Sequencing for Routine and Variety

I had a great question this week from a recent yoga teacher training graduate about sequencing for her new classes, and it got me to thinking about how we sequence our own home practice each day, week, month, and year.  What informs our decisions about what to practice, when to practice, and how often we should do the same practice or how often we should change it up?  Whether you are new to yoga, or an experience practitioner or teacher, how you go about creating a balanced sequence and practice schedule for your home asana (movement) practice should begin with some analysis.  A few areas of inquiry you might consider are:

  • What are your aims for your practice?
  • What are your particular needs, including movement function, areas of tension/tightness and areas of weakness?
  • Do you have special needs or specific goals in asana or sport?
  • Do you have any current or past injuries or repetitive strain to consider?
  • How much time can you give to your practice each day/week?

By asking yourself a few questions about your practice, you can gain some clarity around the aims, intentions, design, and timing of your practice.  And, from here, you can start to look at some foundations for sequencing a home practice.  There are so many elements that we can look at when it comes to sequencing, but this month I wanted to focus on striking a balance between two powerful allies in your practice – routine and variety

Routine and Variety

It is equally important to have some routine or consistency in your practice and some variety or playful exploration.  Routine is important for a few reasons:

  • Routine helps you to study, absorb, and develop your body awareness, strength and mobility, and your relationship to body/mind.

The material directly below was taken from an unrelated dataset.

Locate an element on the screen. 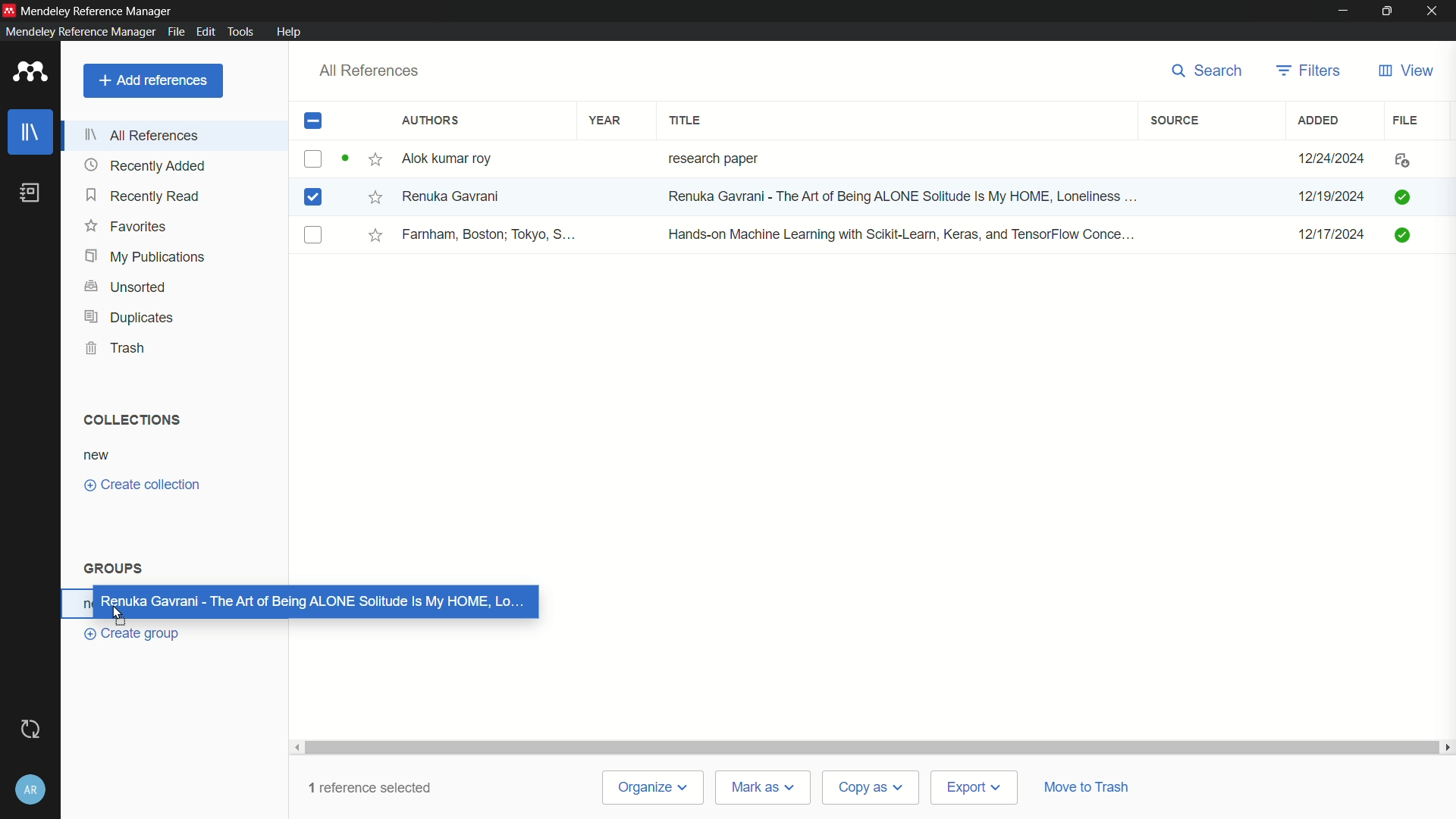 This screenshot has width=1456, height=819. year is located at coordinates (605, 120).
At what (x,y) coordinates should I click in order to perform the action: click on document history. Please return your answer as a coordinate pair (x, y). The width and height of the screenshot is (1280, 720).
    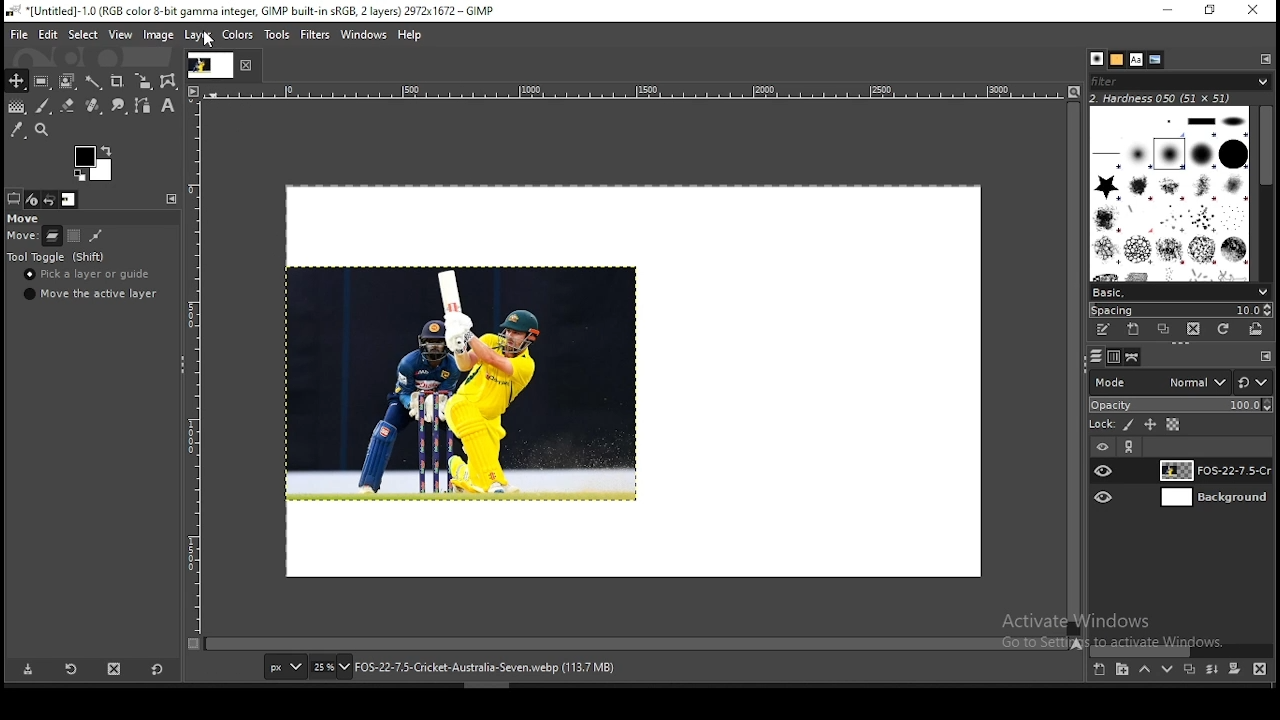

When there is too much variety, it’s hard to learn the poses in any depth, and difficult to get to know your body in movement and see your progress.
  • Routine, from an Ayurvedic perspective, helps to ease anxiety and promote stability. Too much variation in your practice schedule, sequence and poses can impact on your regularity and consistency in practice.
  • Routine aids in moving through each ‘known’ posture, into a deeper exploration of your body and your relationship to your body, and to your mind and your mental habits, patterns, and potential.

These are just a few reasons why regularity and routine are essential to your movement practice. However, just as important as routine is variety:

  • Variety aids in promoting healthy function both through your asana practice, and as an aid or counter-balance to your other fitness, sport, movement practice, and the stresses of your work/lifestyle. For instance, if you sit all day at a computer, and then sit throughout in your asana practice, this could contribute to rather than counter-act the stresses of sitting, which we now know to be considerable.
  • Variety, according to current movement and anatomy research, is important for reducing repetitive strain, injury risk, and the development/persistence of harmful movement patterns. When we approach the same poses the same way every day, this can create patterns in body and mind that can increase the risk of injury both on and off the mat.
  • Variety, according to Ayurveda, helps to overcome inertia, sluggishness, and lethargy, promoting enthusiasm for practice.
  • Varying your movement practices keeps your body and your mind alert and curious, and encourages inquiry, exploration, and challenge. With too much routine, your movements could become more of a habit than an experience of mindfulness.

So, how do you create a practice that combines the benefits of both routine and variety?  Here are a few ways that you can explore this:

  • Practice at the same time each day, but schedule different practices throughout the week. For example: alternate between Vinyasa, Pilates, and Restorative Yoga.
  • Play with intensity, pace, or rhythm. For example: some day’s flow through each pose with the breath, while other days take some extra time in each pose and each transition, maybe adding a few breaths for each posture and in each stage of a transition. Or, add some music to inspire a different rhythm.
  • Have a regular sequence, but bring in a different focus each week. For example: one day/week you might focus on core strength, adding a few movements to your seated sequence, and another day/week you might focus on balancing, bringing a few new movements to your sequence, or adding a balance challenge to your usual poses.
  • Add some variety to the same poses by adding a twist, an asymmetrical challenge, or a different variation of the pose. For example, add a twist to Powerful Pose, take one leg up at a time in Bridge, or keep the back heel lifted in Warrior 1 and pulse up and down in your Warrior lunge with each breath.
  • Add a prop. Bring a brick, strap, chair, ball, or blanket with you throughout your usual practice and get curious about what each prop can bring to each pose and transition.
  • Approach your poses from a new direction. For example: instead of stepping out to the right, and turning to the long edge of the mat for Triangle Pose (as we do in Vinyasa Flow), try stepping the left foot back and entering the pose from the top of the mat, or stepping forward from Downward Facing Dog.
  • Have resources. Have a few favorite DVDs, flowcharts, podcasts or videos that can support your regular practice, and then challenge yourself to a new practice resource each week to stay inspired.

Next month I hope to dig in a little deeper into the foundations of sequencing to look at what informs and inspires a great yoga sequence or class.  For this month, I hope you enjoy playing with that beautiful balance of routine and variety.